Secondo la ricostruzione della Procura, ripresa anche dalla rivista messicana Proceso, Claudia si trovava a Cuautla per la Festa dell'Erba medicinale quando un uomo ha tentato di strapparle il cellulare. Nel tentativo di fuggire, la ragazza ha cercato rifugio nel Centro Culturale cittadino, ma è stata raggiunta e colpita più volte con un'arma da taglio, morendo sul colpo.
Le autorità hanno identificato come principale sospettato un uomo noto in zona con il soprannome di "El Trompas", per cui è stato emesso un mandato di cattura per femminicidio. La presidente messicana Claudia Sheinbaum ha promesso che il responsabile sarà assicurato alla giustizia.

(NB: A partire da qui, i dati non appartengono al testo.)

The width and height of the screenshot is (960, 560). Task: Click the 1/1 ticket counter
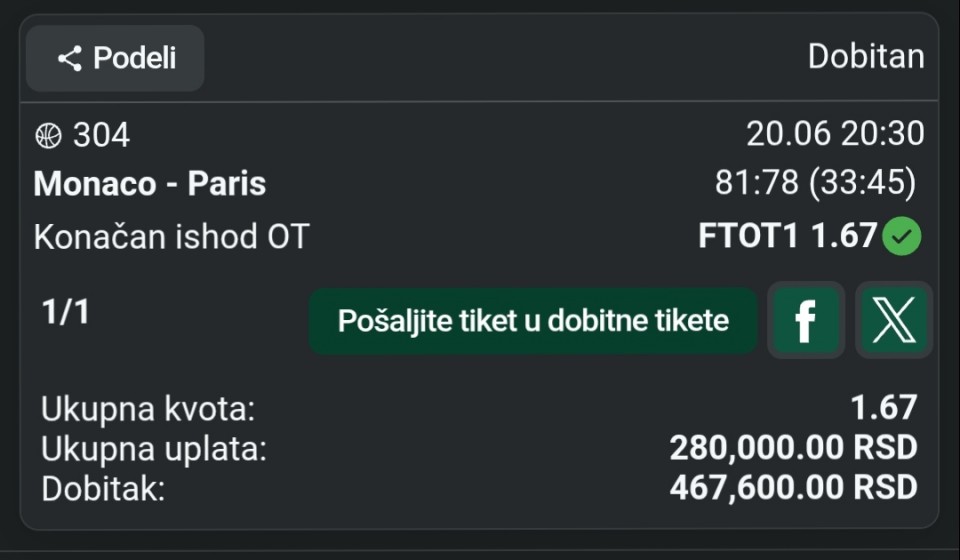pyautogui.click(x=66, y=312)
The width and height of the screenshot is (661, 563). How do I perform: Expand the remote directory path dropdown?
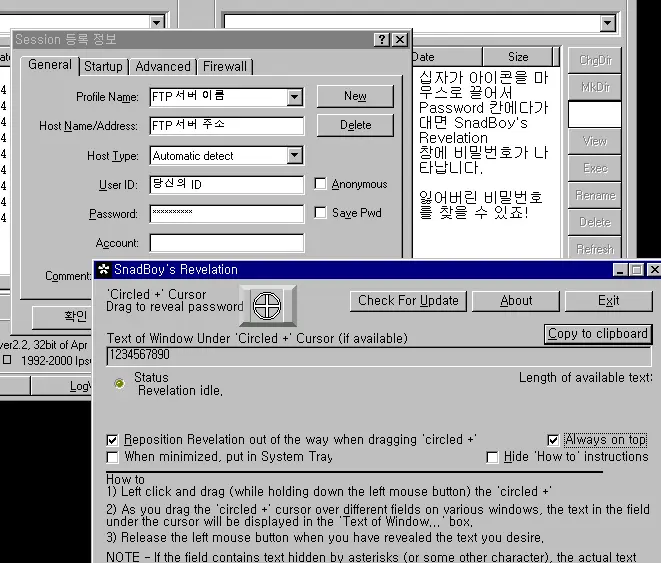pyautogui.click(x=607, y=23)
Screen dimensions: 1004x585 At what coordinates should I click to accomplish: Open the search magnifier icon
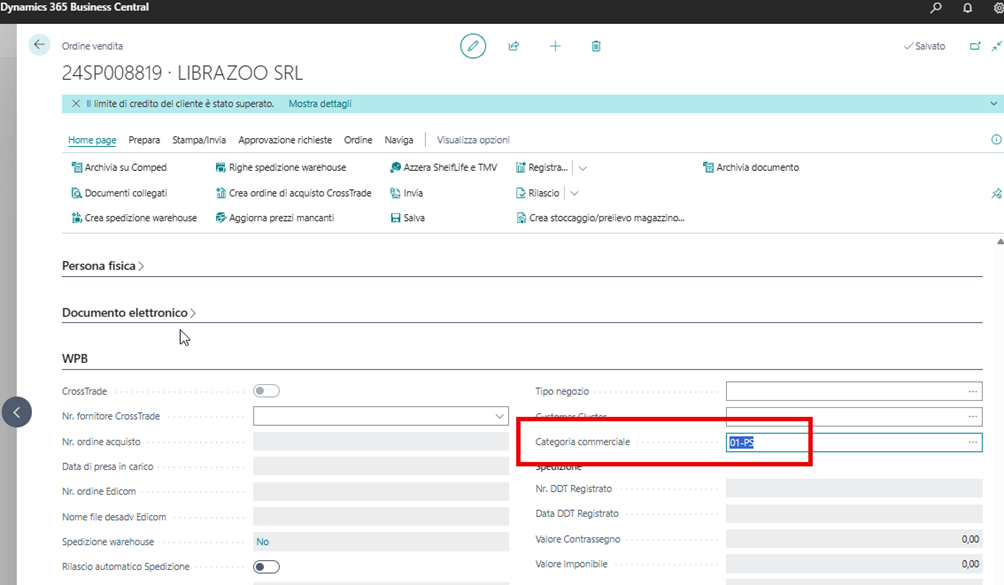(935, 8)
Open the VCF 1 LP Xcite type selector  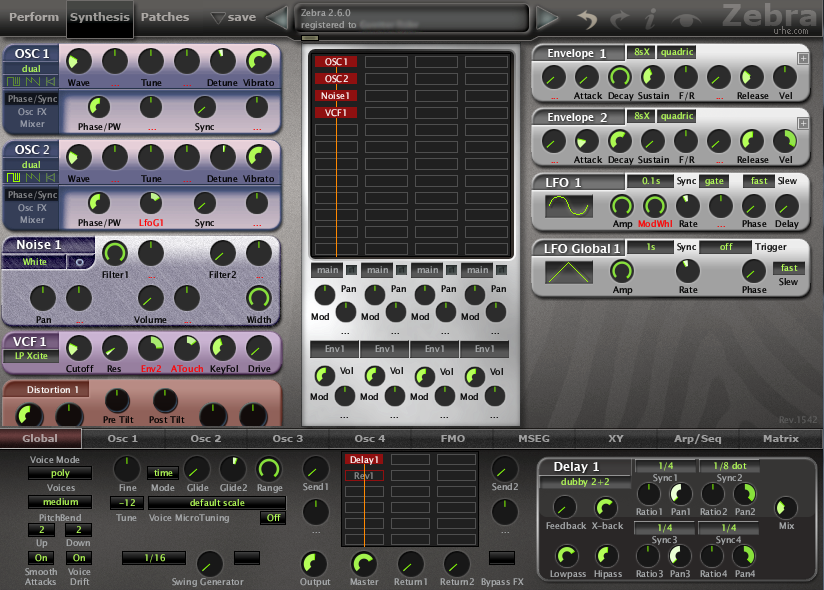coord(31,356)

Di fronte alla tragedia, l'Università di Granada ha sospeso con effetto immediato tutti i programmi di scambio con l'Universidad Autónoma del Estado de Morelos. Quella di Claudia è infatti la quarta studentessa dello stesso ateneo uccisa dall'inizio dell'anno nello Stato di Morelos, dopo Kimberly Yoselin Ramos Beltrán, Carol Toledo Gómez e Michelle Itzayana Fuentes Calderón.
Gli inquirenti escludono l'ipotesi, circolata sui social, di un unico serial killer: si tratterebbe piuttosto della conseguenza di una violenza di genere endemica in Messico, dove si registrano in media 11 femminicidi al giorno.